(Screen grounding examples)
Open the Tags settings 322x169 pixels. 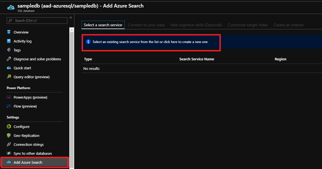coord(17,50)
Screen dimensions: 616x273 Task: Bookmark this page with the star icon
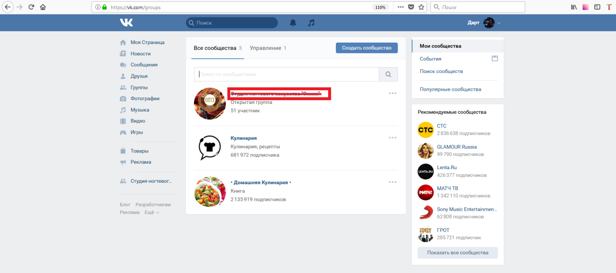[421, 7]
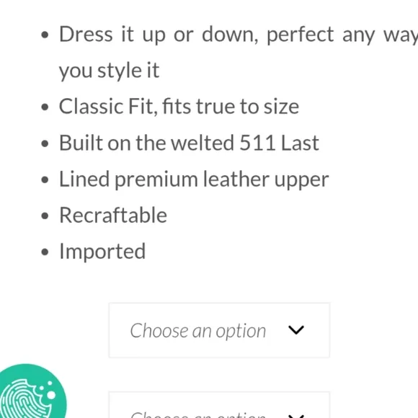Open the first Choose an option dropdown
The height and width of the screenshot is (418, 418).
[x=219, y=330]
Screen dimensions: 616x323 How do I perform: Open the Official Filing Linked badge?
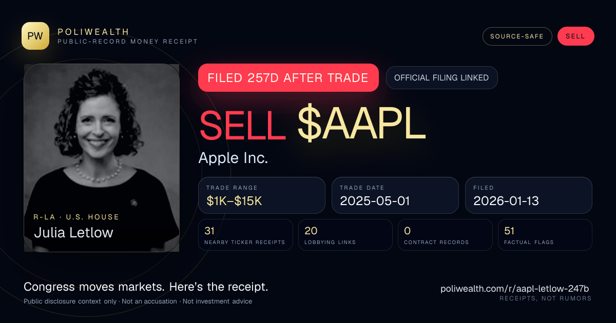[x=441, y=78]

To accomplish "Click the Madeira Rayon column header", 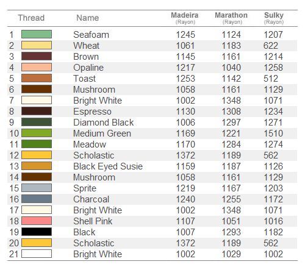I will point(185,18).
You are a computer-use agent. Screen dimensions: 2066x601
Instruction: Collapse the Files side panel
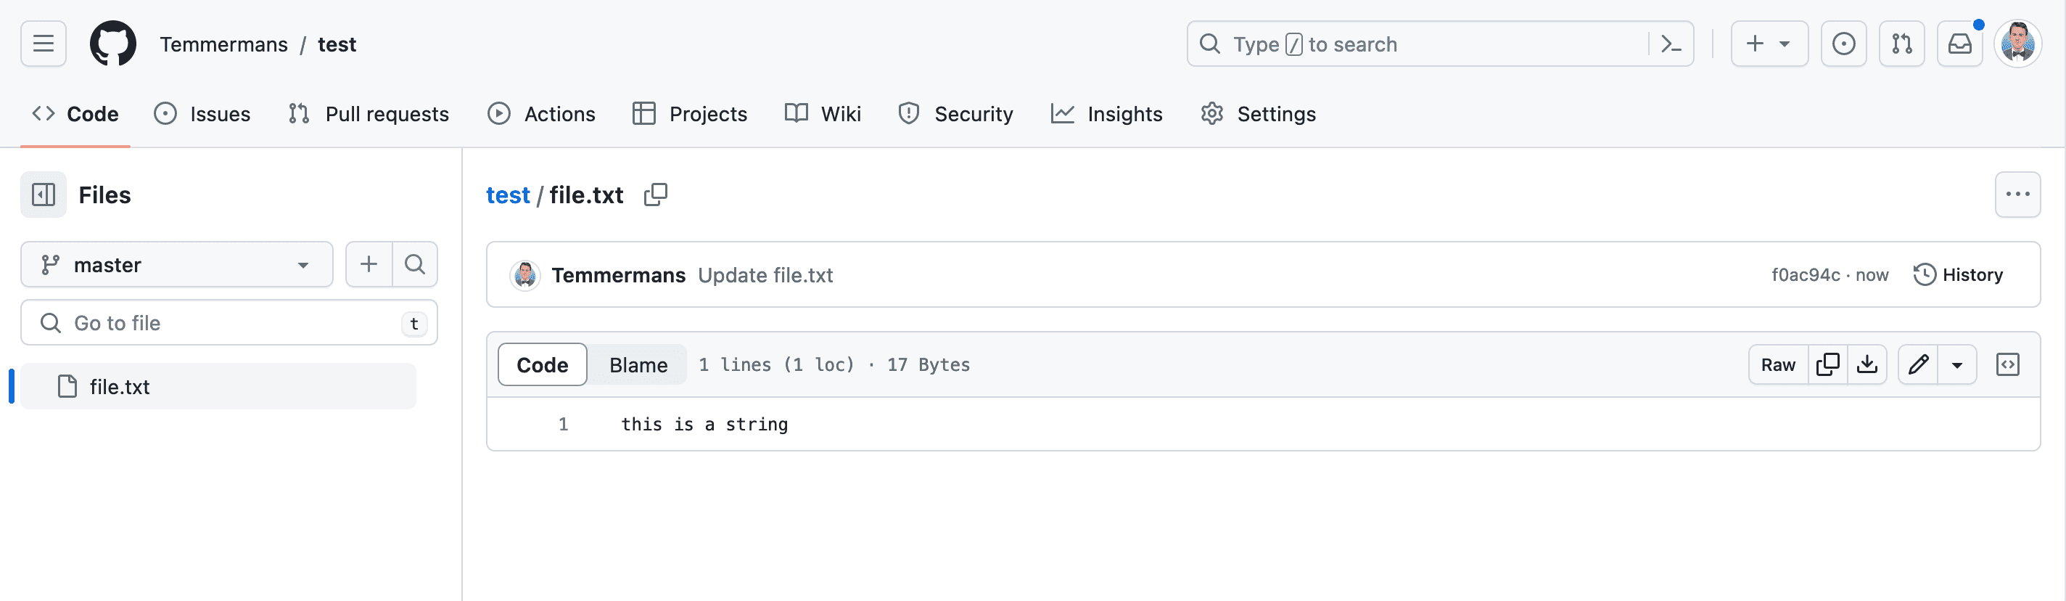point(43,195)
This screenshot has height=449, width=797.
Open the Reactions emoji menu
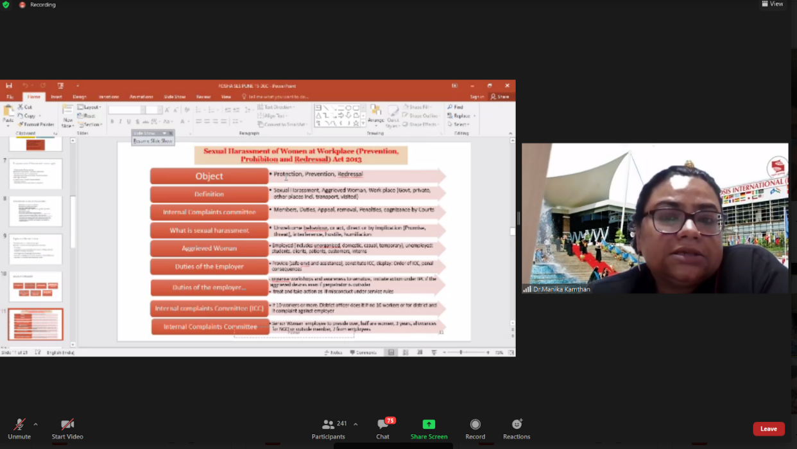tap(517, 428)
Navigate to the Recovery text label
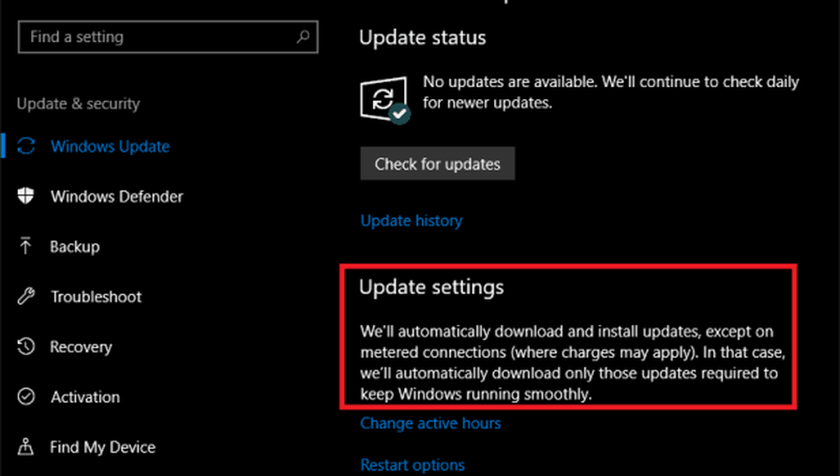 (81, 347)
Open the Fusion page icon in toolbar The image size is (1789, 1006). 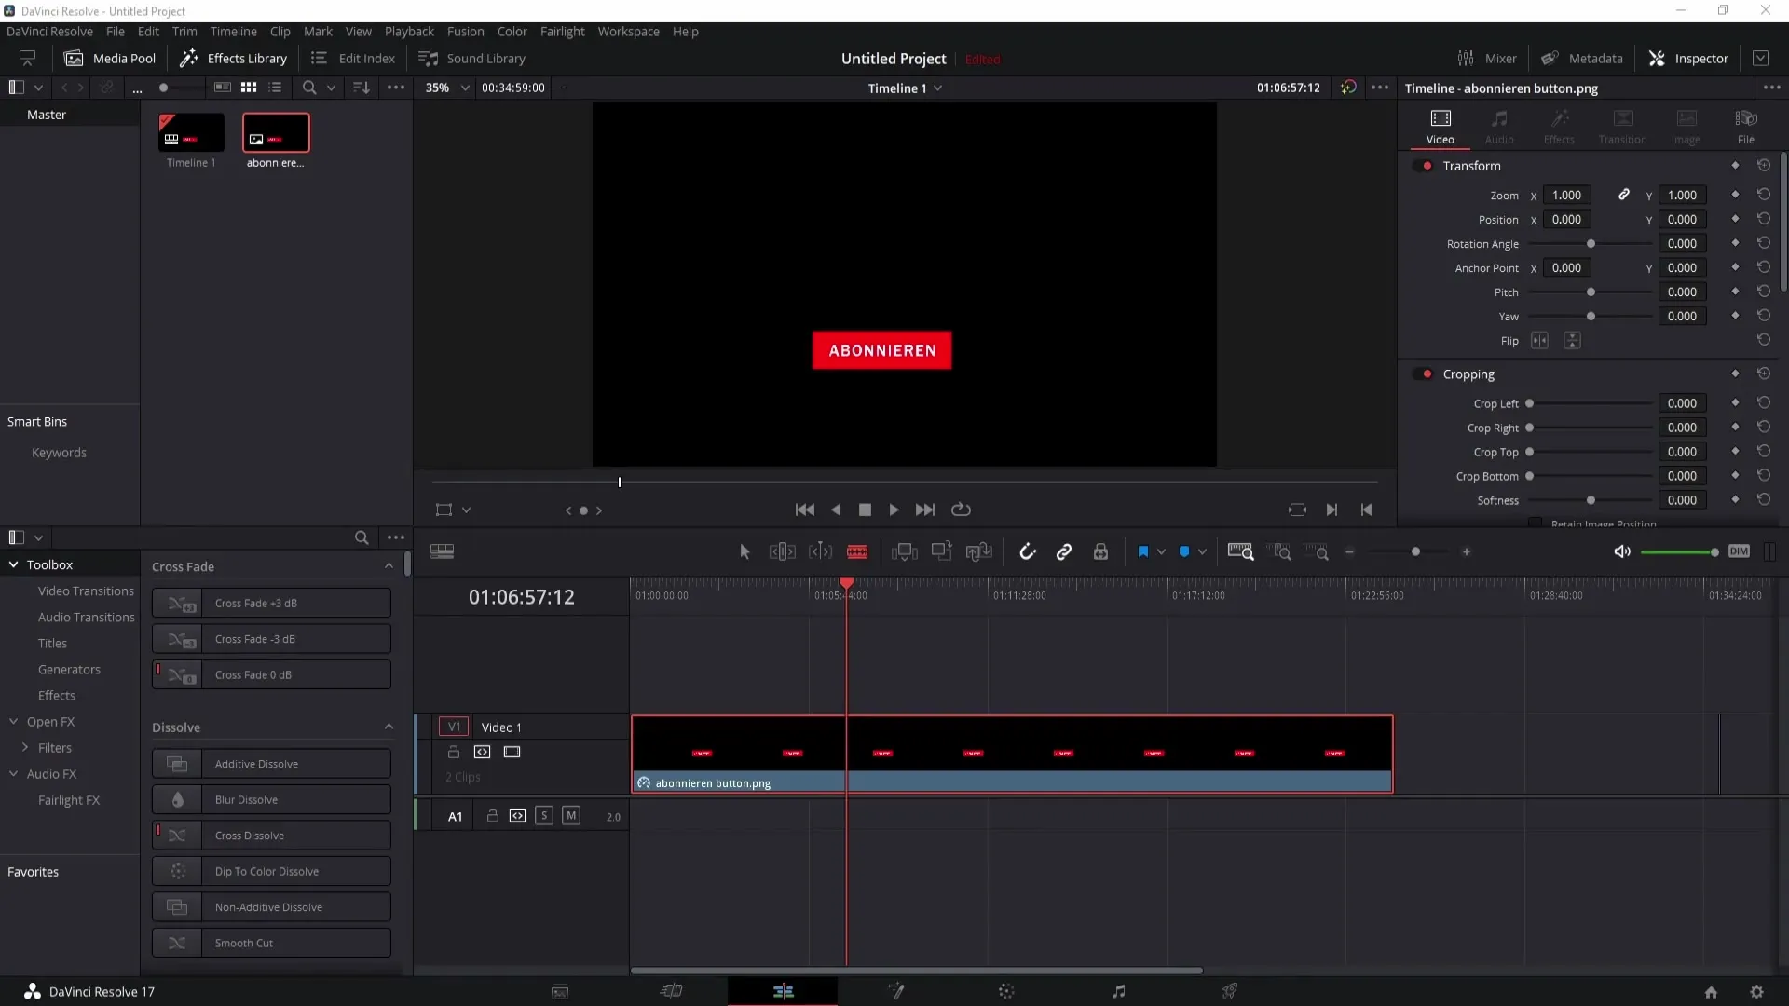point(895,991)
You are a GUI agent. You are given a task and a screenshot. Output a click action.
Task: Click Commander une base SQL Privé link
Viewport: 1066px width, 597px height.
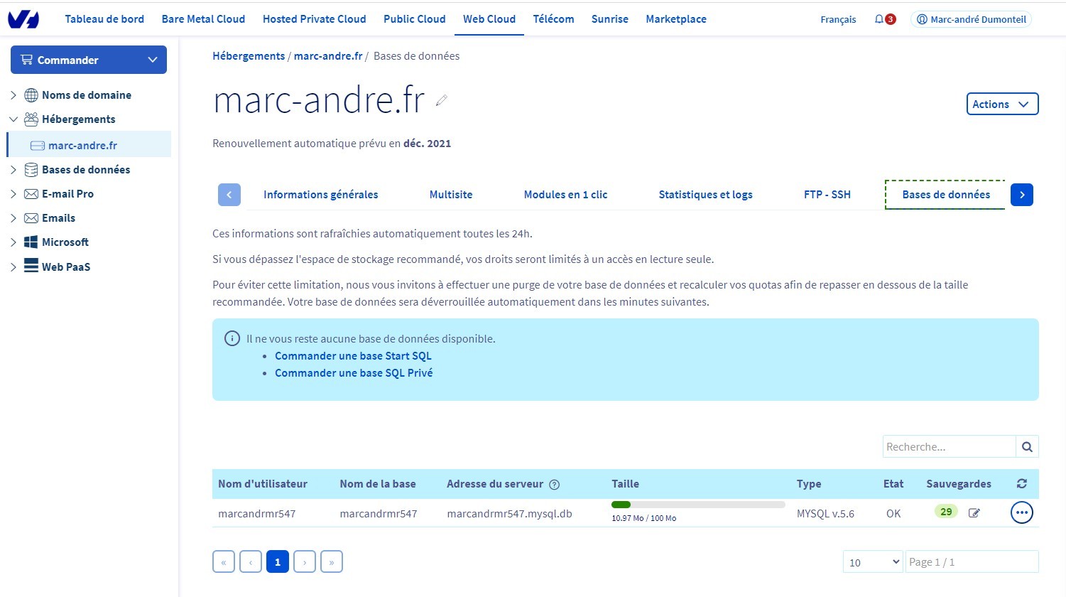click(x=354, y=373)
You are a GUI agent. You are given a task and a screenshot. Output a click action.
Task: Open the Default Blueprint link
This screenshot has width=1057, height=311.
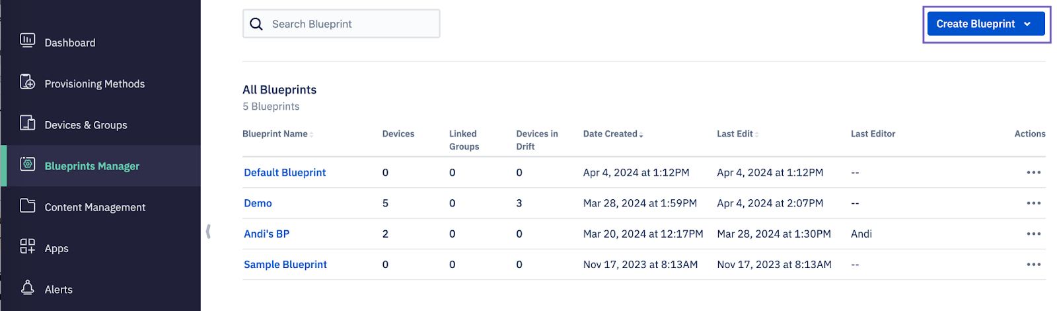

▶ [GIVEN INSTRUCTION]:
Please find every line in the records above that includes the string "screenshot" and copy each one out. The match is case-sensitive.

▶ [SOLUTION TO THIS TASK]:
The height and width of the screenshot is (418, 418).
This screenshot has height=449, width=797.
You are a GUI agent. You are given a task and a screenshot. Output a click action.
You are a GUI agent. You are given a task and a screenshot. Output a click action.
This screenshot has width=1057, height=311.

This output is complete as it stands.